The Court of the Dead is scheduled to be translated into French as Le Tribunal des morts - Une aventure de Nico Di Angelo by Albin Michel in France on April 1, 2026; and German as Nico und Will – Das Gericht der Toten by Carlsen as an ebook on Kindle and as Das Gericht der Toten: Nico und Will by Silberfisch as an audiobook on Audible, both in Germany, both on May 28, 2026.

==Reception==
===Bestseller lists===
The Court of the Dead immediately became the number one bestseller on The New York Times Best Seller list for Children’s Middle Grade books, (Note: Reflecting sales for the week that ended on October 12, 2025, as listed in The New York Times Book Review for the week that ended on September 27, 2025.) the USA Today Best Seller List for Juvenile Fiction, (Note: Reflecting sales for the week that ended on October 1, 2025, as listed in USA Today for the week that ended on October 1, 2025.) the Publishers Weekly Best Seller List for Children's Fiction, (Note: Reflecting sales for the week that ended on September 27, 2025;, as listed in Publishers Weekly for the week that ended on October 6, 2025.) the American Booksellers Association IndieBound Best Seller List for Early & Middle Grade Readers, (Note: Reflecting sales for the week that ended on September 28, 2025, as listed in IndieBound for the week that ended on October 1, 2025.) and The Globe and Mail Bestseller List for Juvenile books. (Note: Reflecting sales for the week that ended on October 4, 2025, as listed in The Globe and Mail for the week that ended on October 3, 2025.)

===Critical response===
Carrie Wheadon of Common Sense Media gave The Court of the Dead four out of five stars, praised the novel as "full of fascinating characters and social-emotional learning" that "adds a depth you won't see in a lot of mythical adventures" and added that "kids going through tough times will feel seen by this book", and recommended the book for children ages 10 and up.

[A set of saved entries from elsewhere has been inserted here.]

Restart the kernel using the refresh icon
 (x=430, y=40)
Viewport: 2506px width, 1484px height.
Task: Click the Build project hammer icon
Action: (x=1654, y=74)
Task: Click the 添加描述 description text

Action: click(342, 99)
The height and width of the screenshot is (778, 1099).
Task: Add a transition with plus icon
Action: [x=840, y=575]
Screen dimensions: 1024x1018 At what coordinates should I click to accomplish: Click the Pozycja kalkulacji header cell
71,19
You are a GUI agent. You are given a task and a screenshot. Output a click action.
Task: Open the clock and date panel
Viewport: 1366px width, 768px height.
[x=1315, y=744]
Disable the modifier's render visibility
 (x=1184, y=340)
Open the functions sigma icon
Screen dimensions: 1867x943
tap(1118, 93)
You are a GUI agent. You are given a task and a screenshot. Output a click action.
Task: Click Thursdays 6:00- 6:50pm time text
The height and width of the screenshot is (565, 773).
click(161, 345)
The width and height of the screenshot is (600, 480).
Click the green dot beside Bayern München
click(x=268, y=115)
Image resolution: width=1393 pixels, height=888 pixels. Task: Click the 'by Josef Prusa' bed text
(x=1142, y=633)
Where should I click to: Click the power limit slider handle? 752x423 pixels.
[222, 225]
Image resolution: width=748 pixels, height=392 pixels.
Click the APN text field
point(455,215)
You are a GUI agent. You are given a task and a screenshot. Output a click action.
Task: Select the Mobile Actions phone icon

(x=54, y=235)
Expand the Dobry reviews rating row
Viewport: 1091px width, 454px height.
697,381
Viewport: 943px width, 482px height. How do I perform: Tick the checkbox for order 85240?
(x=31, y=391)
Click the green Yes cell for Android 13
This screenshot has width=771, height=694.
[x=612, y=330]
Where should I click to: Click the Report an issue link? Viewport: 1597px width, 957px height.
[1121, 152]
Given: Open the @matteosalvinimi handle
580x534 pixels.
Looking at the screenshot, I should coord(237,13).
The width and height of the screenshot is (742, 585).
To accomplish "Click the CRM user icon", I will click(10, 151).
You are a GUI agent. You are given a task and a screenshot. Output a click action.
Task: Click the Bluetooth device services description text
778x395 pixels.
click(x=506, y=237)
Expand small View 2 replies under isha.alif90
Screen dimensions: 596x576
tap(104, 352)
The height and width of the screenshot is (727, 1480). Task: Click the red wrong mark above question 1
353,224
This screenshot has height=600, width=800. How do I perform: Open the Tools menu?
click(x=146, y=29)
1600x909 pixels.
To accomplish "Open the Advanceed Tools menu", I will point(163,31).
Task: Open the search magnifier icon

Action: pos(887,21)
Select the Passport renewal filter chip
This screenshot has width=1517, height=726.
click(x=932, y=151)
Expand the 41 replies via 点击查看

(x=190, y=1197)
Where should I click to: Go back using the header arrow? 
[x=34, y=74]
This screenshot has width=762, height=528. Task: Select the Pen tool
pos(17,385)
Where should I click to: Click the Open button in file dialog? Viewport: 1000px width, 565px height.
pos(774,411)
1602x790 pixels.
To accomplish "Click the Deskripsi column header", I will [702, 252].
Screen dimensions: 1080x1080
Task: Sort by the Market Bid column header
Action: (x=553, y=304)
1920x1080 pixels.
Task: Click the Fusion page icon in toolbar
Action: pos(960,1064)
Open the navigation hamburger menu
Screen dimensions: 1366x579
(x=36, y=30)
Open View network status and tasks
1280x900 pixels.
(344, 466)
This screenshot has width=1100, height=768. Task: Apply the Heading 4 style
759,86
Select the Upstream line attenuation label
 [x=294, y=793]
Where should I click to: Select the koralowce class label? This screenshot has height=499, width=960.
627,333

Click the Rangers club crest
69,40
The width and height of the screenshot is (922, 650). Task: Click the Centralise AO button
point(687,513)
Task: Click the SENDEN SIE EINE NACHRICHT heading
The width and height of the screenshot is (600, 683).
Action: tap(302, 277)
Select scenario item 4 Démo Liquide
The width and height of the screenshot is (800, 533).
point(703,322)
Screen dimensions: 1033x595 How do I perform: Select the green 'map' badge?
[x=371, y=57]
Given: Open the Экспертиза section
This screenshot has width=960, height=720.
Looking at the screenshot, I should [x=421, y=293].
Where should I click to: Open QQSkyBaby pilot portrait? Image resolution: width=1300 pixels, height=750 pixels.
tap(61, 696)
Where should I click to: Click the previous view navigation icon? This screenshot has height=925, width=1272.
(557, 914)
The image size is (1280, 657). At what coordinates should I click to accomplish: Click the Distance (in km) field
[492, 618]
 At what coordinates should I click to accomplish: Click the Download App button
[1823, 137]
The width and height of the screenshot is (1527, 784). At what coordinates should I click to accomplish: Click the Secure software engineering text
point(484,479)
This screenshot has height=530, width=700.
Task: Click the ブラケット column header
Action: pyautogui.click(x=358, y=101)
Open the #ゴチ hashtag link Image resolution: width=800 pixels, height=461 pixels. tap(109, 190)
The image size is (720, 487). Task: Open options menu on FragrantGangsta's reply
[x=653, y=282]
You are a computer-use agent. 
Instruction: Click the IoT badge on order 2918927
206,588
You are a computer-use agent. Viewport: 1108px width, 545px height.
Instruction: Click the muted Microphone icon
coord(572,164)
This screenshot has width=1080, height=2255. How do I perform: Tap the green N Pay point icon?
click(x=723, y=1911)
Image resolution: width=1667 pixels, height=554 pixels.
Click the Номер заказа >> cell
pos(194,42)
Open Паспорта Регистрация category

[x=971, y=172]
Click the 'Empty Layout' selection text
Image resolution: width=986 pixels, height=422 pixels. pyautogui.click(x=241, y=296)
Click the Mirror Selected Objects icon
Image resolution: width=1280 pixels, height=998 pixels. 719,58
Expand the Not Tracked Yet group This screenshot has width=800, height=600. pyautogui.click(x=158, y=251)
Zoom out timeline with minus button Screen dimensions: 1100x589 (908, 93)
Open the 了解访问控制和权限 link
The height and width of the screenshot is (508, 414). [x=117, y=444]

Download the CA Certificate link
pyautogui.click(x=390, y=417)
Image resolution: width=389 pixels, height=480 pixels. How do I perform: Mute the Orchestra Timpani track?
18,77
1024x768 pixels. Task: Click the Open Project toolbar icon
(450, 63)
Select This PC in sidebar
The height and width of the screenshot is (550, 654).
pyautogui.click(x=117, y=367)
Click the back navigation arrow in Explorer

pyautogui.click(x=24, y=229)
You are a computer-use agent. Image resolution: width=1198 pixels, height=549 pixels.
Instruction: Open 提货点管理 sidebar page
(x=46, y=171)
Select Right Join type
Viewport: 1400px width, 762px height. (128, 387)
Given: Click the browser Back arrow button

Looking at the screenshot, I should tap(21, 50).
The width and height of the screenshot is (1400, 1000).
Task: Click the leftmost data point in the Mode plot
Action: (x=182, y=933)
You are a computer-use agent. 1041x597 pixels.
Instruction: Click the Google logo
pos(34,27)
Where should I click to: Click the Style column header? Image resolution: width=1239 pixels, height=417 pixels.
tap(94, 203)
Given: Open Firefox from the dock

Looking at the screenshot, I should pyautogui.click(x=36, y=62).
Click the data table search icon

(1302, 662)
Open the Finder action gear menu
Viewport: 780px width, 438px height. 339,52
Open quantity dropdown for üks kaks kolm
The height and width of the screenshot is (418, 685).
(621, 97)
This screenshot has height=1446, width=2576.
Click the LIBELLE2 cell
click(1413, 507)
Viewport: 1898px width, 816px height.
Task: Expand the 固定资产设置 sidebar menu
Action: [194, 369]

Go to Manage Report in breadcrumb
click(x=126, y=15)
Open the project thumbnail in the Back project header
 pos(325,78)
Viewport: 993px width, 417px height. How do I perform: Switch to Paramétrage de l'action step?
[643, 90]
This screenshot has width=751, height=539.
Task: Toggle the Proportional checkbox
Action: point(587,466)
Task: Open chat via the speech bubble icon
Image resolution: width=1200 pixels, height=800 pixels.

Bill Gowsell of Laughing Place praised The Court of the Dead as an "action-packed adventure that will leave readers wanting more" and praised the novel as "superior in intellect, heart, and meaning".

Better Reading featured The Court of the Dead as the book of week and praised novel as "a story that is not just epic and action-packed, but also full of depth, humour, and heart", and recommended the book for children ages 9 and up.

Jenny of Righter of Words stated that "The Court of the Dead is a blast", that "the themes are excellent and touching", and that "the humor and adventure is also great".